It rounds out this brief picture to state that the Government did not prove, nor even undertake to prove, that Clearwater suffered any loss or likely would suffer a loss from any of the Beaudine-Mulvey transactions. Indeed, to the contrary,, the evidence showed that Beaudine had rejected not less than 90 credit applications presumably because of intrinsic deficiencies so these never got into the Beaudine-Mulvey profit-sharing arrangement.

The statute, an amalgam by the 194S Code revisers of 11 or more similar acts respecting a like number of executive departments or governmental agencies, makes it an offense for an officer, agent, or employee of any savings and loan association to participate or share in or receive directly or indirectly any money, profit, property or benefits through any transaction, loan, commission, contract, or any other act of such association if done “with intent to defraud the United States or any agency thereof.” 18 U.S.. C.A. § 1006. 2 See United States v. Meyer, 5 Cir., 1959, 266 F.2d 747, 755, cert. *420 denied, Kennedy v. United States, 361 U.S. 875, 80 S.Ct. 138, 4 L.Ed.2d 113.

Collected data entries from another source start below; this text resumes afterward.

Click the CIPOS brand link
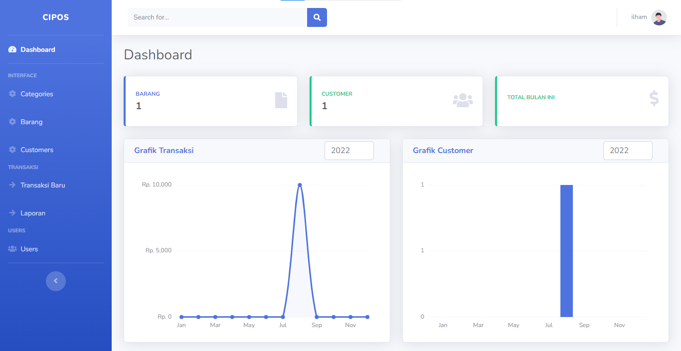The height and width of the screenshot is (351, 681). point(56,17)
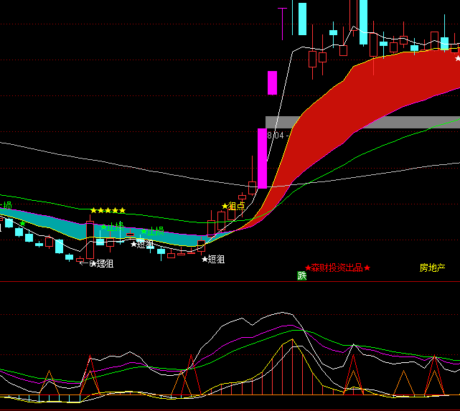The image size is (460, 411).
Task: Click the yellow star beside 狙点 label
Action: tap(225, 206)
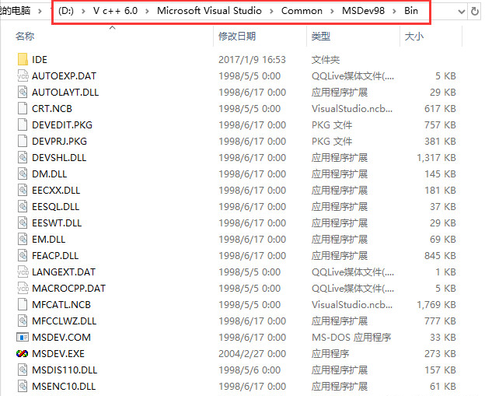Jump to the Common folder in breadcrumb

pyautogui.click(x=302, y=12)
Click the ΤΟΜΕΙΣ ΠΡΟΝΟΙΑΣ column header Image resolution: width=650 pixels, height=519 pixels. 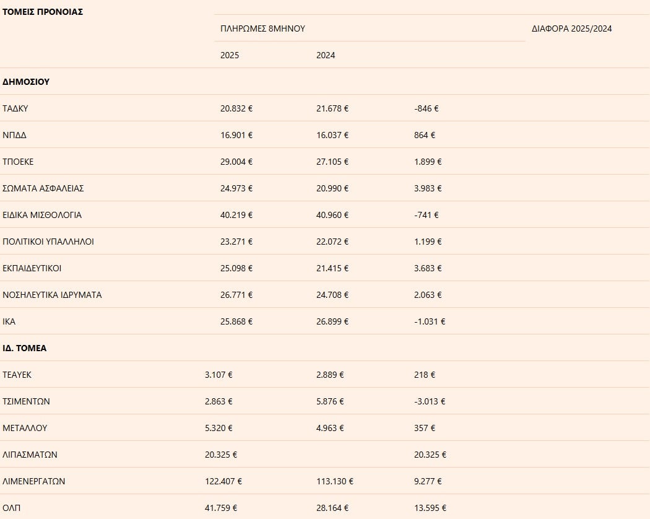click(43, 12)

If loss to the Association (or the Government) is required or for that matter the purpose to bring about a loss to the Association (or the Government), then this record is inadequate to make out an offense and the motion for a judgment of acquittal ought to have been granted. We agree, however, with the Government that the statute, awkwardly expressed as perhaps it is, is to be given no such narrow reading. Indeed, that it is a composite to cover many agencies and many activities is paralleled by the breadth of the specific actions prohibited which reveal clearly a congressional purpose to keep that part of the market place in which the Federal Government plays such a significant role free from fraud, deception, and corruption. Thus it prohibits actions by officers and employees which, “with intent to defraud,” will “deceive any officer, auditor, examiner or agent,” and forbids the making of “any false entry in any book, report or statement * * * ” or without proper authorization the drawing of “any order or bill of exchange” or the issuance of “ * * * any note, debenture, bond or other obligation * * 18 U.S.C.A. § 1006.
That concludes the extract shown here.